Reading text:
1. Notations

  • P(X) = Probality of event X.
  • P(X|Y) = Probability of X given that Y has occured.

2. Pre-requisites

  • You need to have knowledge of basic probability theory. If you are comfortable in calculating probabilities of discrete events and comfortable with the sum rule and product rule then you're good to go (If you're not, don't worry, I've tried to give a terse explaination using an example below). Try out this question.

Que - Bag A has 5 red and 3 blue balls, Bag B has 6 red and 4 blue balls. The probability that a person chooses Bag A is 0.3 and he'll choose Bag B with probability 0.7. What is the probability of a person selecting a blue ball from bag B? What is the total probability of him coming out with a red ball?

Ans -

  • Probability of choosing blue ball from B = (He chooses B) and (and then he selected blue ball from B) i.e ${P(B)\times P(blue\mid B)}$. If your answer is 0.28, then you're comfortable with the product rule.

  • Probability of him coming out with a red ball = (He chooses red ball from A) or (he chooses red ball from B) i.e ${P(A)\times P(red\mid A)+ P(B)\times P(red\mid B)}$. If your answer comes out to be 0.6075, then you're comfortable with the sum rule.

Intuitively, sum rule comes in play when there is a choice between mutually exclusive events (these events are generally seperated by a or between them) for eg. The event of (either choosing A and then a red ball) or (B and then a red ball) (as shown in second bullet point above). Product rule comes into play when two events occur simultaneously for eg. choosing bag B and then selecting a blue ball from it (as shown in first bullet point above).

3. Formula and basic jargon

Let me state the formula for Bayes' theorem quickly. Subsequently, I'll explain every term of the formula in detail using an example and introduce some basic jargon along the way.

${\displaystyle \large P(A\mid B)={\frac {P(B\mid A)P(A)}{P(B)}}}$ (3.0)

Let's try to understand this formula by investigating a theft incidence.

There are two secret vaults A and B. Vault A contains 6 gold bars and 2 diamonds. Vault B contains 2 gold bars and 8 diamonds. Vault A is easier to break open and therefore if a thief encounters both vaults he's more likely to break into A than in B. Let's say a thief will break in A with probability 0.7 and in B with probability 0.3. Unfortunately, despite all the security, a theft occurs. Due to security alarms, thief had to rush and could only take whichever piece of ornament he could get his hands on (In other words, he didn't have the time to think that diamond is more precious so I should pick diamond instead of gold). After the heroic efforts of the police, the thief is caught and he's found having a diamond. You are a detective but like Sherlock Holmes, unauthorised. You have a personal history with the thief and want to get some more lead into this case by knowing from which vault the theft occured. Sadly, being unauthorised, you're not allowed to enter the crime scene. Thus, you would have to guess the vault from which the thief has stolen the diamond? Let's say you hypothesise that he must have stolen from A because it was easier to break into. Subsequently, you go home and then sit down with a pen and paper to test the validity of your hypothesis using the Bayes' theorem

Let us define some symbols first,

  • ${P(A)}$ = probability of breaking into A which is given as 0.7.

(Rows for locating displayed items)
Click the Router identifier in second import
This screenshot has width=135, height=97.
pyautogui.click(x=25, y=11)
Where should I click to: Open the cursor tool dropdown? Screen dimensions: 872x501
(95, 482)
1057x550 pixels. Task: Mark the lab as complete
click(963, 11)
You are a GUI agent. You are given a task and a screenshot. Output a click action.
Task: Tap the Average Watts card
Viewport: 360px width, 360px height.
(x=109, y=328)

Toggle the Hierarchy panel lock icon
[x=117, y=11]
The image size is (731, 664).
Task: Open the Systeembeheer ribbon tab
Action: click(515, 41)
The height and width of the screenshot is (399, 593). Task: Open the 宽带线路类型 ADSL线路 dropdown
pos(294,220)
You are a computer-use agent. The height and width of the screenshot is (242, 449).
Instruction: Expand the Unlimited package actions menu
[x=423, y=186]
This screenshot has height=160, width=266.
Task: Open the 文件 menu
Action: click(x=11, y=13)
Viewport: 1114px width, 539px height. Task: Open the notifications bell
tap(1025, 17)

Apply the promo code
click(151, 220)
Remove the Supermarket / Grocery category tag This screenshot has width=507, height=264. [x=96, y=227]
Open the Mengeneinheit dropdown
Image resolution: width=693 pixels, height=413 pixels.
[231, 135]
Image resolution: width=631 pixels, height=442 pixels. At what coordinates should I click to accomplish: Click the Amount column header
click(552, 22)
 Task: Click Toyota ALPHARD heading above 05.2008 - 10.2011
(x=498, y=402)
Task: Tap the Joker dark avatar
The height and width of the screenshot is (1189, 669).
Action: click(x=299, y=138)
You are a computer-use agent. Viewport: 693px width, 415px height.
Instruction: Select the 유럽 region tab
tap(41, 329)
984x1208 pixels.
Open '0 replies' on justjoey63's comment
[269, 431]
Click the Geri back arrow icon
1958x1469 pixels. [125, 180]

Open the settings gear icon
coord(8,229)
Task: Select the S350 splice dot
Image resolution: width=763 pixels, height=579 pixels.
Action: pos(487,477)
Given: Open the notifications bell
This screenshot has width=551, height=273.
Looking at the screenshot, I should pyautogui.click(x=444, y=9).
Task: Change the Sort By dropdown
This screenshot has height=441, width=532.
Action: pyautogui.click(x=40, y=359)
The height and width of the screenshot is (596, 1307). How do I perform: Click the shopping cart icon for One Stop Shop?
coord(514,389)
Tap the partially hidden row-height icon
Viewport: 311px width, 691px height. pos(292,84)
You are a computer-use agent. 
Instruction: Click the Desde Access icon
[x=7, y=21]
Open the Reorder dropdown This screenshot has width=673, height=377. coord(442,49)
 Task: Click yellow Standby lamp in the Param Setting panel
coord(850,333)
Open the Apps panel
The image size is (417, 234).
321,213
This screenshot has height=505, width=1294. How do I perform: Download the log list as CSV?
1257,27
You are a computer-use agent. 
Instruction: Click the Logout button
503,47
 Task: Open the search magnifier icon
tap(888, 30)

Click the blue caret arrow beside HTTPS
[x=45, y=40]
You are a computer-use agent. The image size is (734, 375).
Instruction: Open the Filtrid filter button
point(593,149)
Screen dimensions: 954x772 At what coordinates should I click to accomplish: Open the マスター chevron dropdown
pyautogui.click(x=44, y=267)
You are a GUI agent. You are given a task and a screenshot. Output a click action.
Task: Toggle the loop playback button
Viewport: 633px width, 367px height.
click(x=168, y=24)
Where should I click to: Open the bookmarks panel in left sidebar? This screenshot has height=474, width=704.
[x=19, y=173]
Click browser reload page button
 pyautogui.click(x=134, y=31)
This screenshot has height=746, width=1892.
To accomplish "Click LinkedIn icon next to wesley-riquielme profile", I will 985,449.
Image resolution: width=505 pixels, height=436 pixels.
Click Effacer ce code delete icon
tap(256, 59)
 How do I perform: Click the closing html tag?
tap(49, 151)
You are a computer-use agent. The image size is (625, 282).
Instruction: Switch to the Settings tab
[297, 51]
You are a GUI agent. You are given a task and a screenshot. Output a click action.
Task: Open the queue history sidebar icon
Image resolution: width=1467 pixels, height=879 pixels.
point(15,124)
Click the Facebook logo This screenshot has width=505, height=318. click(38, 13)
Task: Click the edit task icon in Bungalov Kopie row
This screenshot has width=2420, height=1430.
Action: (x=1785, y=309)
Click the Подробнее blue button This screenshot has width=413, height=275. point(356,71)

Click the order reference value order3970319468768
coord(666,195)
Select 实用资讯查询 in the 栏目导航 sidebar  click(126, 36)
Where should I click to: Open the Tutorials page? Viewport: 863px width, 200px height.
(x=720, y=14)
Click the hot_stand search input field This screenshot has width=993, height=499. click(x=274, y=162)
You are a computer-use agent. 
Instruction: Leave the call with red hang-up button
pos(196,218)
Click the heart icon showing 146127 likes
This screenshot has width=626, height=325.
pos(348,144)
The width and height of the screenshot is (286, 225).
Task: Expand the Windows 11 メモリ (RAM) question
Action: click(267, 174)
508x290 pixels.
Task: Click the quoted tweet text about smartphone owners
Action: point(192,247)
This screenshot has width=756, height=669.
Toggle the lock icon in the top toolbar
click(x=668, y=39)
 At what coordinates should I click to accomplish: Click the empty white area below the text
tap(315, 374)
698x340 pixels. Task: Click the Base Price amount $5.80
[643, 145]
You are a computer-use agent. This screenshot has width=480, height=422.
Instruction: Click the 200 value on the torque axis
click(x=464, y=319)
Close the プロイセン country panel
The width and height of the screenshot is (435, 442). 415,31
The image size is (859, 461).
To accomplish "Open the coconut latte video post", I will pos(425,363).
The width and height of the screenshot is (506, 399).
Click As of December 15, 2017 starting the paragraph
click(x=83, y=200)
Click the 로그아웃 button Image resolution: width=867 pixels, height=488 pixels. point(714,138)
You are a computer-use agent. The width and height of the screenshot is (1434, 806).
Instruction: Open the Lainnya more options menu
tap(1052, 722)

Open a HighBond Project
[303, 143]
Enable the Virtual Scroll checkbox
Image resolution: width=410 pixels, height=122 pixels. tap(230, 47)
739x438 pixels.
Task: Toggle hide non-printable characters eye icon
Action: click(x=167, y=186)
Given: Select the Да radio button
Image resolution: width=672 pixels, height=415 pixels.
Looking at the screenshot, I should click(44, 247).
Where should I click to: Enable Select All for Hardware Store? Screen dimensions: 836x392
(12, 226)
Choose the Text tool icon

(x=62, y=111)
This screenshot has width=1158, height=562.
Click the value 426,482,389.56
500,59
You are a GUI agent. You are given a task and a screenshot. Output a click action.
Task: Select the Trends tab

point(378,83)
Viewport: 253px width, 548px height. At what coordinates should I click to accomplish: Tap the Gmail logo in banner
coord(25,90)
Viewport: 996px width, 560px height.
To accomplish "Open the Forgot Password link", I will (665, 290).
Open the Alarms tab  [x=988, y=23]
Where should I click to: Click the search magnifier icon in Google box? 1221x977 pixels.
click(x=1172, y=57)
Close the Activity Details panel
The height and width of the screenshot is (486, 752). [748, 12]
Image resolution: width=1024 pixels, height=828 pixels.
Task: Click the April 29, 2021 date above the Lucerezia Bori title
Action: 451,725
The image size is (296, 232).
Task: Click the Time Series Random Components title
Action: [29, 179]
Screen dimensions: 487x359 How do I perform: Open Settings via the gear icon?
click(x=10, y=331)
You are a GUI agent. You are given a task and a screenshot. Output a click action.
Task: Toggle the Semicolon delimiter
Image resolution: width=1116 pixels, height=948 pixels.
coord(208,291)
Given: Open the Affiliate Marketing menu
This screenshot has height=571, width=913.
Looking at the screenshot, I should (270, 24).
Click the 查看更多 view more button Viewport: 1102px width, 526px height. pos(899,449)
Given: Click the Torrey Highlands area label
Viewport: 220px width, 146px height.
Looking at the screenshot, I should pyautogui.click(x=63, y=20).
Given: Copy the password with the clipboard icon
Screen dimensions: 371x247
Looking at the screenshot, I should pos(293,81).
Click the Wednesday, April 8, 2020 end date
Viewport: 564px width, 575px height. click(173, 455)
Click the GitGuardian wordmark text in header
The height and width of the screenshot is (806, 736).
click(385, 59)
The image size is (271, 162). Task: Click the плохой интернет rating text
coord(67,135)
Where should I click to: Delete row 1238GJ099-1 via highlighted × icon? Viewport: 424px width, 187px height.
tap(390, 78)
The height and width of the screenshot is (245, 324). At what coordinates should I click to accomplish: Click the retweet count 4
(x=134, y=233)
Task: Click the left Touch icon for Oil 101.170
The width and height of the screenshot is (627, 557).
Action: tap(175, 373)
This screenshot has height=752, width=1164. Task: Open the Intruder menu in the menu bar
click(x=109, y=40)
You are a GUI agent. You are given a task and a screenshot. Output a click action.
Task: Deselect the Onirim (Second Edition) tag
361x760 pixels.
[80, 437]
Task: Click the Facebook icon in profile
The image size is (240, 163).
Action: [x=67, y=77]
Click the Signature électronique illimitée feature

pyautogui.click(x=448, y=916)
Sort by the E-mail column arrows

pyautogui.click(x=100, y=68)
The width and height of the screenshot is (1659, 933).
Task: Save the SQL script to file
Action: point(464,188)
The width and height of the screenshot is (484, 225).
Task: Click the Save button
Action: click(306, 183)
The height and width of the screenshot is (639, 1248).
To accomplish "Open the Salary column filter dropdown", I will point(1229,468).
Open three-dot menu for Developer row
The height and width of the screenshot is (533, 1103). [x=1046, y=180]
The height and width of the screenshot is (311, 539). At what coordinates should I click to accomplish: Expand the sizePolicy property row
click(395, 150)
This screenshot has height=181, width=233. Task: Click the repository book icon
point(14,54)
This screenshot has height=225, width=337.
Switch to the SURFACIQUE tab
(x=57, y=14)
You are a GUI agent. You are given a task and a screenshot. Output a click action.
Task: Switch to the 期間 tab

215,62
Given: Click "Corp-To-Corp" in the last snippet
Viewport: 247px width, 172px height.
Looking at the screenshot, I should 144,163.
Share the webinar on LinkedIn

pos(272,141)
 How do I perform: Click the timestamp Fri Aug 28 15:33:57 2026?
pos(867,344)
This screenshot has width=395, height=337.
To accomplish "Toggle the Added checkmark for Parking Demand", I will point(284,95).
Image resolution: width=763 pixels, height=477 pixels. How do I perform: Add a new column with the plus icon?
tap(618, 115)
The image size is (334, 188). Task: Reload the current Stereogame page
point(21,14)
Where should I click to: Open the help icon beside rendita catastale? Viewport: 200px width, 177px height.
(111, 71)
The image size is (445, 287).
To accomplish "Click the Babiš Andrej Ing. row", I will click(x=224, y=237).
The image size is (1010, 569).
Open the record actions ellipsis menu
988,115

Task objective: According to the Bayes' theorem tutorial, how many diamonds does Vault B contain?

Solved problem: Vault B contains 8 diamonds.